**Passage shown**
------
Sunday, January 18, 2009

Sunday Sermon Question

Well, today, my pen was writing very fast to keep up with all the questions put to us this week at church. We are moving forward through Revelation and were in chapter 2 today with the letter to the church in Ephesus. The part of the message that screamed out to me was where they were told that they have "forsaken their first love", basically pointing out that they had lost their focus, and become content and stopped falling in love with Jesus. So, here are a few of the questions to ponder...

Have you lost your "first love"?
How do you know you have a genuine love for God?
Are you sold out for God?

Then, this is the one that my mind has been tossing around all day long. It was found in a book by Jimmy Carter where he said that someone once asked him this question that changed his life....

If you were arrested for being a Christian, would there be enough evidence to convict you?
'
Wow, that is a good one, huh? Of course my first thought is to rationalize it with the actual legal system. Then I think things like well it would depend on who was trying to convict me, if I had a fair trial, and what the rules are. But after I stop trying to complicate it, I realize a few things.
------
Records from a pointing dataset:
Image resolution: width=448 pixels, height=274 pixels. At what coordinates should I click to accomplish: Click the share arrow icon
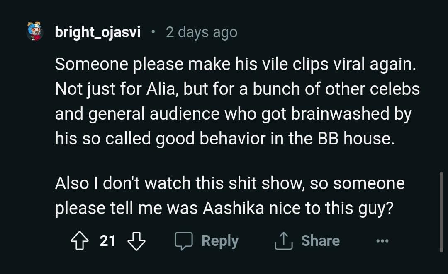pos(284,241)
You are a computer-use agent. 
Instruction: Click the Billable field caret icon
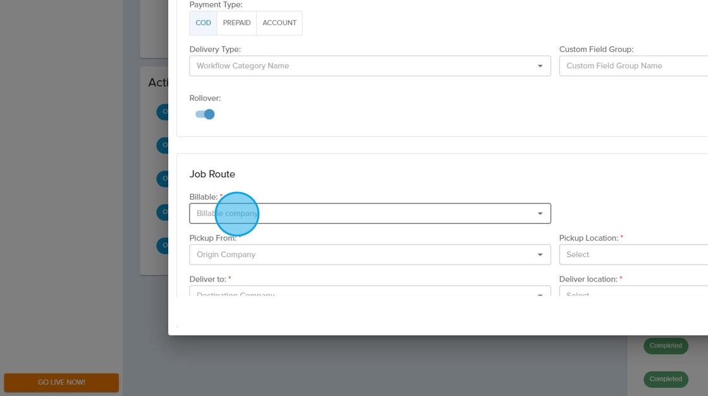(x=540, y=213)
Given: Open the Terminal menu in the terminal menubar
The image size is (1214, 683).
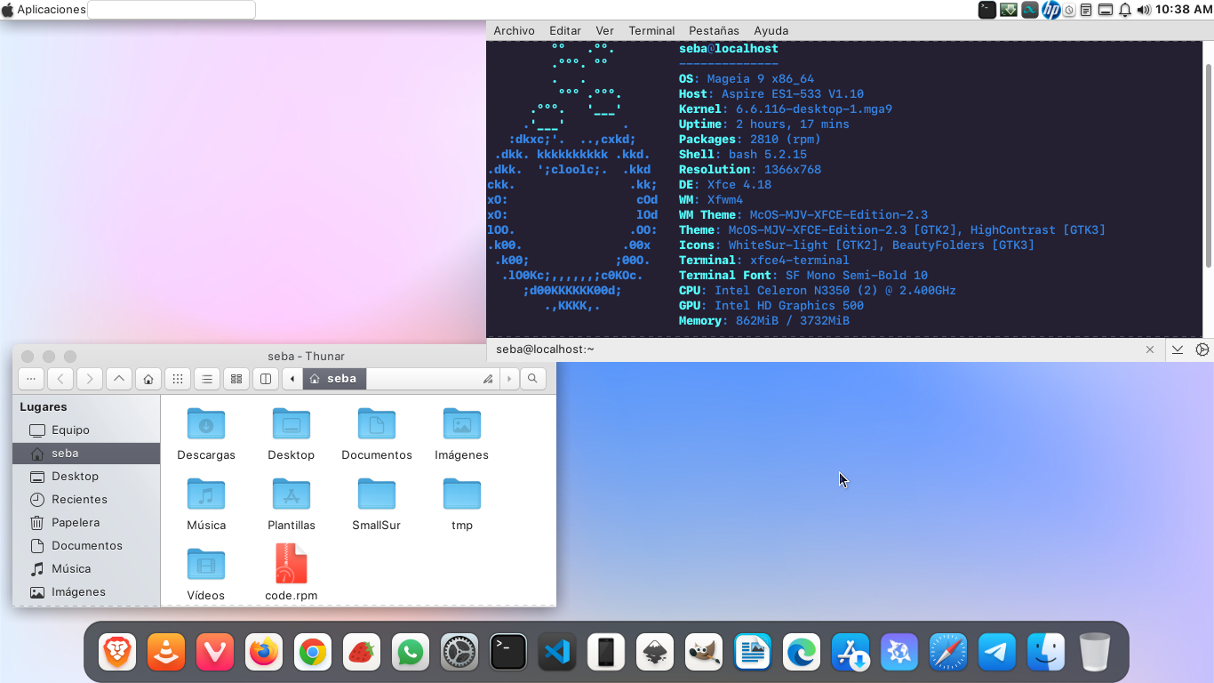Looking at the screenshot, I should pyautogui.click(x=651, y=30).
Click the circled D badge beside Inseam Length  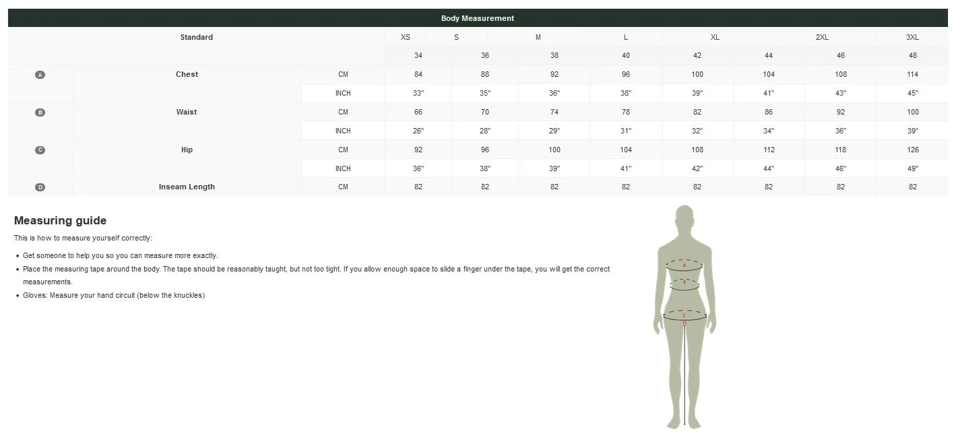point(40,187)
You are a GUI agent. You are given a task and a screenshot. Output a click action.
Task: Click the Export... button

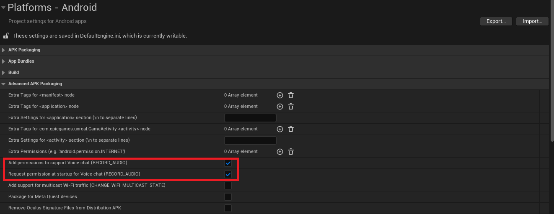pos(496,21)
------
**What to work on**
Repeat everything in the sermon post from "Well, today, my" down to "love for God?". The listing comes from a separate source.

**Full output**
Well, today, my pen was writing very fast to keep up with all the questions put to us this week at church. We are moving forward through Revelation and were in chapter 2 today with the letter to the church in Ephesus. The part of the message that screamed out to me was where they were told that they have "forsaken their first love", basically pointing out that they had lost their focus, and become content and stopped falling in love with Jesus. So, here are a few of the questions to ponder...

Have you lost your "first love"?
How do you know you have a genuine love for God?